What you have to do: Copy the rows below without any change, from the line containing "Click the open" through the line containing "Looking at the screenshot, I should point(391,180).", including both of those lines.

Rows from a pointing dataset
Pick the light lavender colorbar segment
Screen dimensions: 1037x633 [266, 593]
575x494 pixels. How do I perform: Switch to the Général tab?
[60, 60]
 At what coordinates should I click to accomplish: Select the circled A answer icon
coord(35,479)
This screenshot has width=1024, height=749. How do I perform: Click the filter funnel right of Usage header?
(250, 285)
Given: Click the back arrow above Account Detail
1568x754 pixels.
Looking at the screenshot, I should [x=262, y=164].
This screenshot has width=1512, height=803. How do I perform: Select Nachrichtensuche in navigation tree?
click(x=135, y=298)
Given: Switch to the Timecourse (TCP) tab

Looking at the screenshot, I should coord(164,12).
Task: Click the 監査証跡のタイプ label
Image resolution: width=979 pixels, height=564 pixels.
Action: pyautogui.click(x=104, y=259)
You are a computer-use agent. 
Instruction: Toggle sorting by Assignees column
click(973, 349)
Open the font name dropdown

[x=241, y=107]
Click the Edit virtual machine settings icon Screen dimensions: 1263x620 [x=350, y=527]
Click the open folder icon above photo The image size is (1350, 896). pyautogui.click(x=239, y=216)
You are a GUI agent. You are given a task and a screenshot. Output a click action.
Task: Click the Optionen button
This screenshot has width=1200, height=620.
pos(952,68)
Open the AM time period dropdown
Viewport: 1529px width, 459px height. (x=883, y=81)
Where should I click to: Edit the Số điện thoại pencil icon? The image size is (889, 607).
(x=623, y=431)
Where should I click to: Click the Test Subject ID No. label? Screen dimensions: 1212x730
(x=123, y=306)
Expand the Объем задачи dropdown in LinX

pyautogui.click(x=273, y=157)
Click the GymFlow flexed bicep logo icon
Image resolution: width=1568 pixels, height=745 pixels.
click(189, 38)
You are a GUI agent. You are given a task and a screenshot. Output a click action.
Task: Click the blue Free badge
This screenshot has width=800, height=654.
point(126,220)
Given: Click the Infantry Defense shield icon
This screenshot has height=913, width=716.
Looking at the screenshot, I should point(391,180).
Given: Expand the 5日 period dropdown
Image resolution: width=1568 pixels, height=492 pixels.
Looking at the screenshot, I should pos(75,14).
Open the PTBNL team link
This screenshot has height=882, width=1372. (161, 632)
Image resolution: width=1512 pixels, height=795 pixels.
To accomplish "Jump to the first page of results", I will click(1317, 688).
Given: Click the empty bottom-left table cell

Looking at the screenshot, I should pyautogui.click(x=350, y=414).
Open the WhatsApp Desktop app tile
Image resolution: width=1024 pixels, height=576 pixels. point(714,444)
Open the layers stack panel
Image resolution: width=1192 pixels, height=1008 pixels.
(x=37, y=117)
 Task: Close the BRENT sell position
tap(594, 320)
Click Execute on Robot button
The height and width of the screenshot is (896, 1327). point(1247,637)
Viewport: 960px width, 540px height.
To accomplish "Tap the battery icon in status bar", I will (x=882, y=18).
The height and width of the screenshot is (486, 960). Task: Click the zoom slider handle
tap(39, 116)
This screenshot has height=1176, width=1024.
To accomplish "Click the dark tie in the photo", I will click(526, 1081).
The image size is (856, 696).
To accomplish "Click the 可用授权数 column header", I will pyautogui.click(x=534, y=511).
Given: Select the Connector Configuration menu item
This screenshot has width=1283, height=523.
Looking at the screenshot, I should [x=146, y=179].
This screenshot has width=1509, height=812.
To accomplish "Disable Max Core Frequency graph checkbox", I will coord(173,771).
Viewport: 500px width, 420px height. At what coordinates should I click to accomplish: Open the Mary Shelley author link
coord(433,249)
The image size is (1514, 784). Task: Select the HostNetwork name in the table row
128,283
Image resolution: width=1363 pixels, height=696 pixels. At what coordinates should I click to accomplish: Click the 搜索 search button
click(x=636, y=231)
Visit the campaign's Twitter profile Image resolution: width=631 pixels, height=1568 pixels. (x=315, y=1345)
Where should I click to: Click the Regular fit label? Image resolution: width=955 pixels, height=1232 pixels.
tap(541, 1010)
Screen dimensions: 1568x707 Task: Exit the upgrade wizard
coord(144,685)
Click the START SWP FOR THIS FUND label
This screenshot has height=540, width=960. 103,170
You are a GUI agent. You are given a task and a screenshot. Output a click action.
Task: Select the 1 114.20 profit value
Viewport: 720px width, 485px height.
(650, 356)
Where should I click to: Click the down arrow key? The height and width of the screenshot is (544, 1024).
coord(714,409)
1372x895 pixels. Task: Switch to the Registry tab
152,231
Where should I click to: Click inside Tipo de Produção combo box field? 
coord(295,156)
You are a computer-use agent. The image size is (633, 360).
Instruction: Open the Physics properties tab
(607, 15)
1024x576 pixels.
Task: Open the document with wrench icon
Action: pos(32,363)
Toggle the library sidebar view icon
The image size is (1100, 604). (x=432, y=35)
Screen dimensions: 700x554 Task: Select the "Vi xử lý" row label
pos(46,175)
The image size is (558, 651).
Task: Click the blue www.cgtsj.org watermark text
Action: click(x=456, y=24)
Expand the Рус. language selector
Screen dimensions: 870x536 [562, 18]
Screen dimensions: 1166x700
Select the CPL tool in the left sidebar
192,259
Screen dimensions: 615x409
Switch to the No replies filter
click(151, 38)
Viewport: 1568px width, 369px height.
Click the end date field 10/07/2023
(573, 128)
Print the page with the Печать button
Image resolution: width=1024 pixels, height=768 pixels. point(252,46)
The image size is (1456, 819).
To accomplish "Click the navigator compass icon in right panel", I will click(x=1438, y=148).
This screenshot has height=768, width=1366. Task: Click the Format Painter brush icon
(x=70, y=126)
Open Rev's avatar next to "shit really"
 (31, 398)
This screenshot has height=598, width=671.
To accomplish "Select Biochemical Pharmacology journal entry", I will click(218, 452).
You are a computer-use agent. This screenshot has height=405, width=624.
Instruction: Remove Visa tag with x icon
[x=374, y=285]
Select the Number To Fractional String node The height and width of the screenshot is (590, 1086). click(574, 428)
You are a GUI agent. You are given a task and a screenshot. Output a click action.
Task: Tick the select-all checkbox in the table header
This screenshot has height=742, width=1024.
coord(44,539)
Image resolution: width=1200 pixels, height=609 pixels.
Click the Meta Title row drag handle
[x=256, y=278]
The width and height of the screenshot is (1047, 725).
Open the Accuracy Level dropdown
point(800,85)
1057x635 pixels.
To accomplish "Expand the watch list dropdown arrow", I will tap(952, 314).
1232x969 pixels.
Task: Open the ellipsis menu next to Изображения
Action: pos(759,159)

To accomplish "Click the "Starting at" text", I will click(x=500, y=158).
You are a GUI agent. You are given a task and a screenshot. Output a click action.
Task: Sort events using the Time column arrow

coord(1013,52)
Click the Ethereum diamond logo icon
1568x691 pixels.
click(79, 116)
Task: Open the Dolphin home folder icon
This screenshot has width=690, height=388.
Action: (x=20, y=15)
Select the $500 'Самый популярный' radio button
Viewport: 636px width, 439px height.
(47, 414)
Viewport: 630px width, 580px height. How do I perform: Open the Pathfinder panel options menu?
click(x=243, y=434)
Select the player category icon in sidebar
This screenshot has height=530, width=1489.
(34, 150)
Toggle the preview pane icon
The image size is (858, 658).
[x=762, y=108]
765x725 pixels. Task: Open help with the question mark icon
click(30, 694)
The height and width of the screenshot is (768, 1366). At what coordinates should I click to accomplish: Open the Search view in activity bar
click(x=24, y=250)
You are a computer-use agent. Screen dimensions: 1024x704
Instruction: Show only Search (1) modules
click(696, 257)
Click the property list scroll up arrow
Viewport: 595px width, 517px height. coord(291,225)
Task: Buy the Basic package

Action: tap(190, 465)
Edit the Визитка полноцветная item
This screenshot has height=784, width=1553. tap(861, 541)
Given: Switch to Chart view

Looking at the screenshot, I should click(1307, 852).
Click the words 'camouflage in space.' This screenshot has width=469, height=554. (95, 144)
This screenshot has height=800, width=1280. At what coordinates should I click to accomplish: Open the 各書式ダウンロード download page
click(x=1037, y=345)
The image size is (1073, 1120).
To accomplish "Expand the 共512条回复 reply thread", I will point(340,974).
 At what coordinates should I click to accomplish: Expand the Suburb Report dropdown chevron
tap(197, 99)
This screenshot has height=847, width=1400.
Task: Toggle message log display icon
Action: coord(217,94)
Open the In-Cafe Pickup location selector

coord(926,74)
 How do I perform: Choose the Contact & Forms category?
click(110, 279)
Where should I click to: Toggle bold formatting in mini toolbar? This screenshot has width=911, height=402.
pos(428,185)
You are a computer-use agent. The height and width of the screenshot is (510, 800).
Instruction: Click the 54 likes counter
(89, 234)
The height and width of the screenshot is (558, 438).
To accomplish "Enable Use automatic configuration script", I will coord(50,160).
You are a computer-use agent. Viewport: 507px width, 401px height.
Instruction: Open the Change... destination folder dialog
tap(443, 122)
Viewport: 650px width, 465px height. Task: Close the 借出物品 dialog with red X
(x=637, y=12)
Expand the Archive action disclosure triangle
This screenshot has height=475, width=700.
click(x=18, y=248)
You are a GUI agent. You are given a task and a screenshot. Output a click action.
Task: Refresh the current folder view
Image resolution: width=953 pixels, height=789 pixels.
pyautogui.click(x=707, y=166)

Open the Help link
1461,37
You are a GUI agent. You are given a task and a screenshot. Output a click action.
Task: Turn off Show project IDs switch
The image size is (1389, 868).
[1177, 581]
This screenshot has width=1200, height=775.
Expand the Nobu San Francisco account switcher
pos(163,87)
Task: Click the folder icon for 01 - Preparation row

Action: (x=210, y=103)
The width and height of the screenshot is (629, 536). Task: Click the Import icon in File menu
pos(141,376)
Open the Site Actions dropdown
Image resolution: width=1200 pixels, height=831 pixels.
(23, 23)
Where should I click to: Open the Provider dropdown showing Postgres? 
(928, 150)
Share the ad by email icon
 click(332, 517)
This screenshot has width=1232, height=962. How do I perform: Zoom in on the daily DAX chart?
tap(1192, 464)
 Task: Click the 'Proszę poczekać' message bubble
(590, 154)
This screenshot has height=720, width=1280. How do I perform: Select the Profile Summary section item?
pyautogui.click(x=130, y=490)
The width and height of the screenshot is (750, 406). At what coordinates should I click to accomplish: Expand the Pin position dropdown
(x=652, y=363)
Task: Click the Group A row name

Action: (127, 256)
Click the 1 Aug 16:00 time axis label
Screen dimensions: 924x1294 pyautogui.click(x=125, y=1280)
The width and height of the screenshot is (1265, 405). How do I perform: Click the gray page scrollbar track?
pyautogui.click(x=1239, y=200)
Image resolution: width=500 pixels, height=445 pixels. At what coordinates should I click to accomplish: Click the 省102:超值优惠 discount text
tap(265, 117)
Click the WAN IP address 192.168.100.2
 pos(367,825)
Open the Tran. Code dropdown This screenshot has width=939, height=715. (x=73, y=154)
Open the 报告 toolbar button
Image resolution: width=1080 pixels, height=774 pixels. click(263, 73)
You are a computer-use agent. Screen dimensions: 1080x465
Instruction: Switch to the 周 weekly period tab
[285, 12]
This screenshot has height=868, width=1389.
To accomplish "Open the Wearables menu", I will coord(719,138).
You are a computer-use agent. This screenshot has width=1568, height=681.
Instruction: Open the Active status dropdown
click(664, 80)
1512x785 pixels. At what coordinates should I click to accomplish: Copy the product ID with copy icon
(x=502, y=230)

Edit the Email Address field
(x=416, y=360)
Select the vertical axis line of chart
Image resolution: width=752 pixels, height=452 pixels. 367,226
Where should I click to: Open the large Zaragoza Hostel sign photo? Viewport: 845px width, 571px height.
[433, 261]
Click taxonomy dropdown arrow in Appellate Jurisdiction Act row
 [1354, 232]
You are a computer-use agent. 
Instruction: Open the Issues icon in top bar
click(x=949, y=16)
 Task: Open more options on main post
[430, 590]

Complete answer:
Click the open folder icon above photo The image size is (1350, 896). pyautogui.click(x=239, y=216)
You are a GUI agent. You are given a task and a screenshot. Output a click action.
Task: Click the Optionen button
This screenshot has width=1200, height=620.
pos(952,68)
Open the AM time period dropdown
Viewport: 1529px width, 459px height. (x=883, y=81)
Where should I click to: Edit the Số điện thoại pencil icon? The image size is (889, 607).
(x=623, y=431)
Where should I click to: Click the Test Subject ID No. label? Screen dimensions: 1212x730
(x=123, y=306)
Expand the Объем задачи dropdown in LinX

pyautogui.click(x=273, y=157)
Click the GymFlow flexed bicep logo icon
Image resolution: width=1568 pixels, height=745 pixels.
click(189, 38)
You are a GUI agent. You are given a task and a screenshot. Output a click action.
Task: Click the blue Free badge
This screenshot has width=800, height=654.
point(126,220)
Given: Click the Infantry Defense shield icon
This screenshot has height=913, width=716.
Looking at the screenshot, I should point(391,180).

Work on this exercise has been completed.